>>>

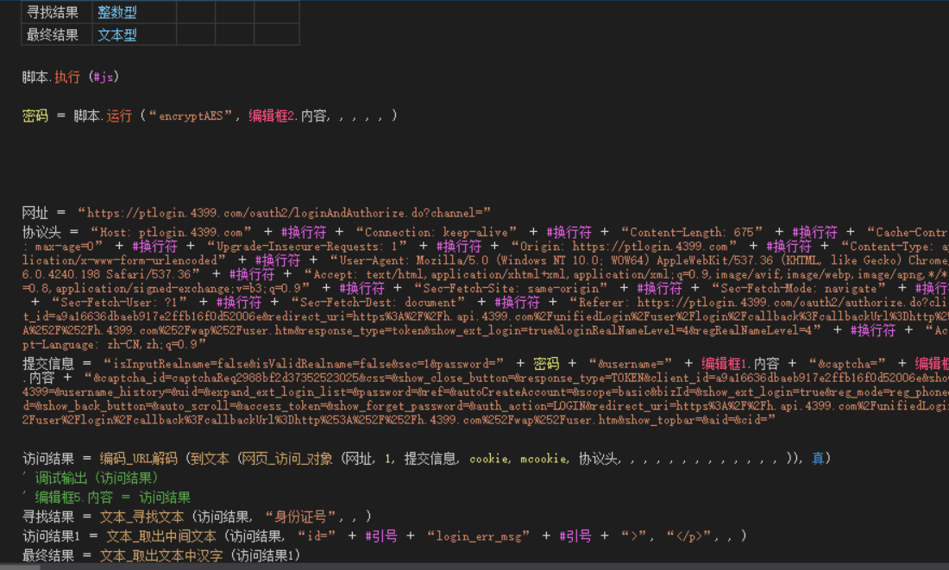The height and width of the screenshot is (570, 949).
Task: Click the 脚本.执行 (#js) code line
Action: pyautogui.click(x=70, y=77)
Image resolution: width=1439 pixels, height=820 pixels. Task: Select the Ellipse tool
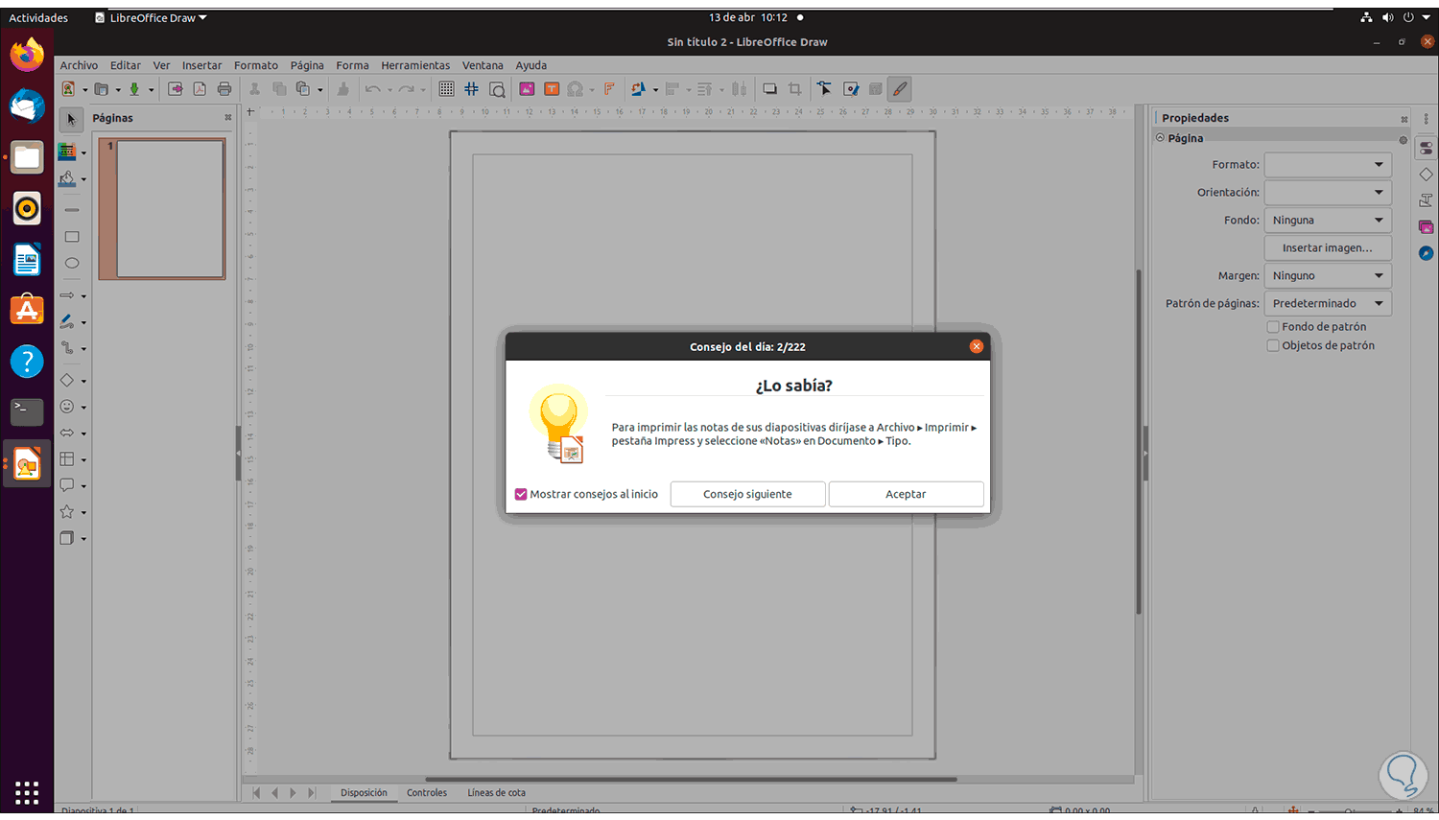[71, 263]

<<<

Task prompt: Copy the data above line for line, leaving out the pictures.

Finished task:
The height and width of the screenshot is (570, 949).
Task: Click the 脚本.执行 (#js) code line
Action: pyautogui.click(x=70, y=77)
Image resolution: width=1439 pixels, height=820 pixels. Task: Select the Ellipse tool
[71, 263]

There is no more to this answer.